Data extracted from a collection
•••
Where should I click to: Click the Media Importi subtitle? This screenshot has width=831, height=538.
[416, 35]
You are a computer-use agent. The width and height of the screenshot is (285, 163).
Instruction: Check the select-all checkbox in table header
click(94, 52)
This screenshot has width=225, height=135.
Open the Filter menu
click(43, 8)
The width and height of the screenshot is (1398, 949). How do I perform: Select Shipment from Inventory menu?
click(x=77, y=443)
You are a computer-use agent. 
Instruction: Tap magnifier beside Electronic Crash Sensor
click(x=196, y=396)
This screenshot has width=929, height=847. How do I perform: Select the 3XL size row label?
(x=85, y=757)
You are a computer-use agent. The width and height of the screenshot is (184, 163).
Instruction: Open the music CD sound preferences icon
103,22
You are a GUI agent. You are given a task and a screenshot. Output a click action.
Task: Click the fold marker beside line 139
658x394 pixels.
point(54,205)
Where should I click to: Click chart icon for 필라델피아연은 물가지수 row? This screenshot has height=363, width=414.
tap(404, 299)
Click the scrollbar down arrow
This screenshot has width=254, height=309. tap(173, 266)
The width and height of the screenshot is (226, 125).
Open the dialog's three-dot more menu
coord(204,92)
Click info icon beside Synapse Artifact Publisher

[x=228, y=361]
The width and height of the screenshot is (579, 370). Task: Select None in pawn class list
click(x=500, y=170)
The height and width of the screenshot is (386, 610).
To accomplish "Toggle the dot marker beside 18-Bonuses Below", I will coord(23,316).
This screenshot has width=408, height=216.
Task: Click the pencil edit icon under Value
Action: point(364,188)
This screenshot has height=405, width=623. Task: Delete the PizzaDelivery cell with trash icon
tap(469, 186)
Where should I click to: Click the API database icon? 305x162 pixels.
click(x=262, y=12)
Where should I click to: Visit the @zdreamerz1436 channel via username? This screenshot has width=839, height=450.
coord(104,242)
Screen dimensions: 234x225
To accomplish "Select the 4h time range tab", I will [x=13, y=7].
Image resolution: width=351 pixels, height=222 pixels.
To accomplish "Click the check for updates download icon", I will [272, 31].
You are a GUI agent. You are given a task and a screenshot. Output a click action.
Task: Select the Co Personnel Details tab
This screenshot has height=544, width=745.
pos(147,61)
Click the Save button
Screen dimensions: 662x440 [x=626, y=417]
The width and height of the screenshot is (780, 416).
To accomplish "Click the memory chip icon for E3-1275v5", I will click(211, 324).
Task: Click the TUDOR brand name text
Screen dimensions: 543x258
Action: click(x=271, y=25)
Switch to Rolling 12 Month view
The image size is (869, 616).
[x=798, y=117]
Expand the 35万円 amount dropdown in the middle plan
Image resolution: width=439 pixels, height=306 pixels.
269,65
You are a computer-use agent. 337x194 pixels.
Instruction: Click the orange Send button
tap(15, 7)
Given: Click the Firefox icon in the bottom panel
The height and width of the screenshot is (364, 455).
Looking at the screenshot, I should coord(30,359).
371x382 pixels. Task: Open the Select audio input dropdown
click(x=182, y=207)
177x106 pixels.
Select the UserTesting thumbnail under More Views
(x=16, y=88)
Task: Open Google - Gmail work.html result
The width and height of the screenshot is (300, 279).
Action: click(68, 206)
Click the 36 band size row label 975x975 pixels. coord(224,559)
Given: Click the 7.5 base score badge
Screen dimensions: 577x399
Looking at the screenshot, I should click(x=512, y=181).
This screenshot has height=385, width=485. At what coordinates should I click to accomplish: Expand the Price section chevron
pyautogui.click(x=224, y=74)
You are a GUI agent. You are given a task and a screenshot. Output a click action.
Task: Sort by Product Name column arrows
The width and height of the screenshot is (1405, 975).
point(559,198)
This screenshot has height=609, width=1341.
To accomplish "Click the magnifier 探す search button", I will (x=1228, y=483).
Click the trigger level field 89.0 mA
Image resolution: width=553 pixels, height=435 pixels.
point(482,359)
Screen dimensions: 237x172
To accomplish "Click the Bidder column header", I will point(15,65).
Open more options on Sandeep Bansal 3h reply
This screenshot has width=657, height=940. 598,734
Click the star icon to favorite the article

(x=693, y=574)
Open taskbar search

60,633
•••
Exercise requirements:
Find the lines that mention "computer" in the entries and show them.

Written response:
You are a computer-use agent. The width and height of the screenshot is (285, 163).
You are a computer-use agent. 
You are a computer-use agent. The width and height of the screenshot is (184, 163).
You are a computer-use agent. 337x194 pixels.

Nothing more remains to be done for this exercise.